■ **DATA SUPPLIED**:
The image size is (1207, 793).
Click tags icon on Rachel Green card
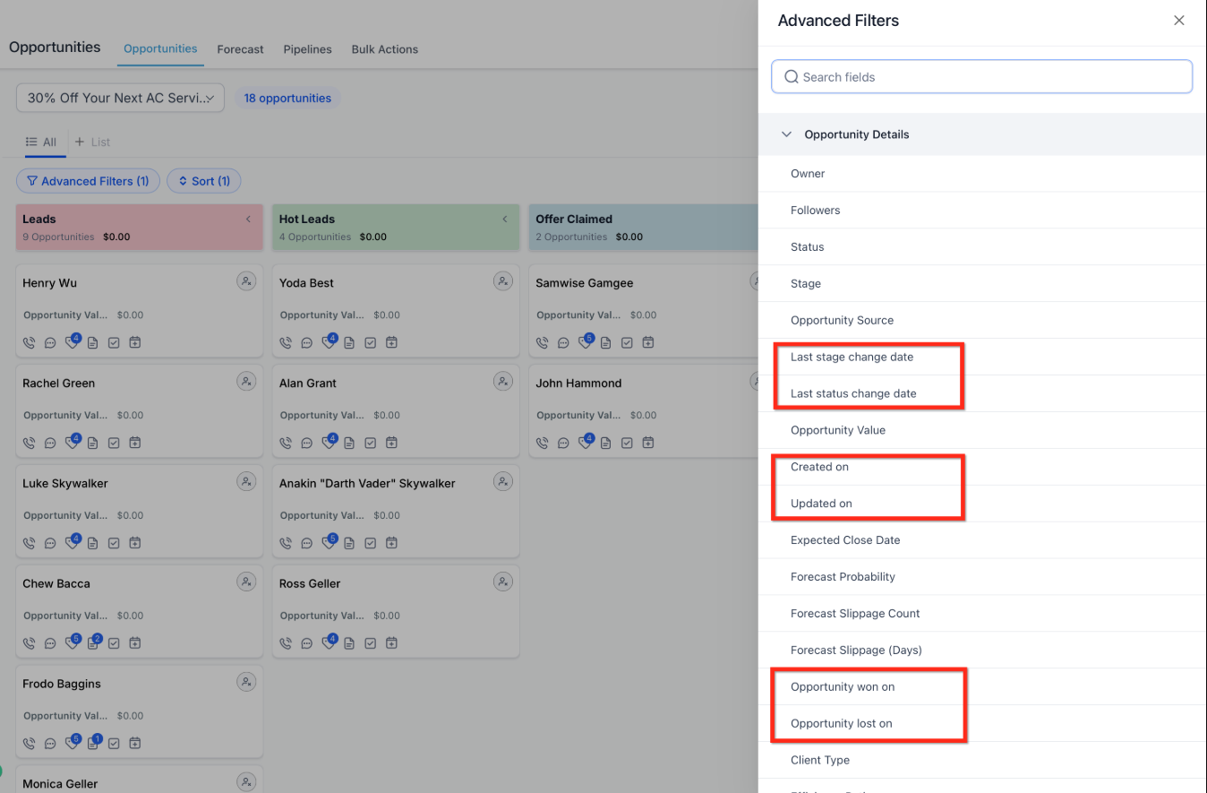pyautogui.click(x=73, y=442)
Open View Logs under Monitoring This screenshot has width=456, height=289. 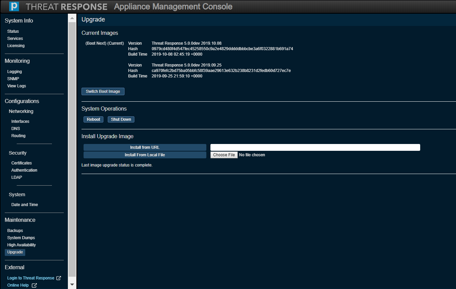point(16,86)
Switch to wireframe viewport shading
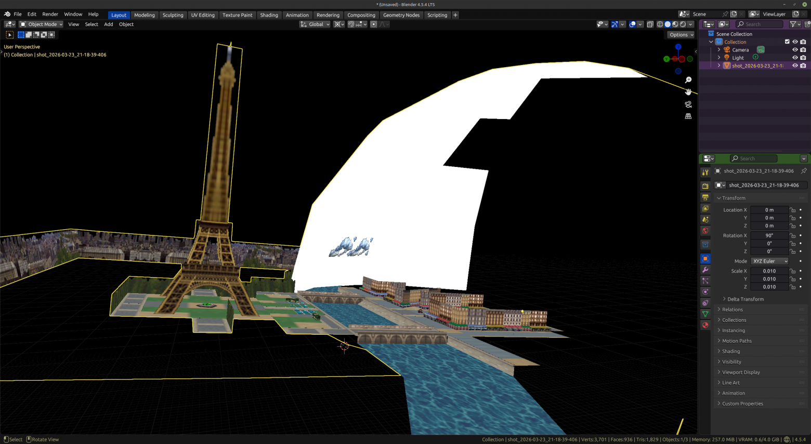This screenshot has width=811, height=444. (660, 24)
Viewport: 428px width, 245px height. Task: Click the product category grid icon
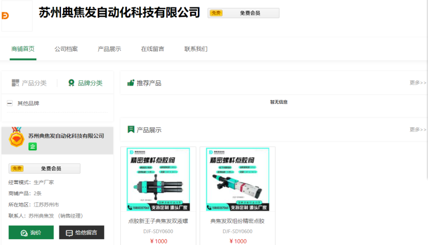16,83
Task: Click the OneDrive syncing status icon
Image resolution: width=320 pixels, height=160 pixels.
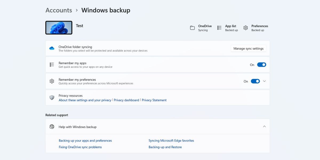Action: point(193,27)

■ **WHAT IS EXPECTED**: Reproduce, exactly and without pictures, the lines above from the one containing "Task: Click the OneDrive syncing status icon" through the last line of the material, both ends included, and nothing more.

■ **REPLY**:
Task: Click the OneDrive syncing status icon
Image resolution: width=320 pixels, height=160 pixels.
Action: point(193,27)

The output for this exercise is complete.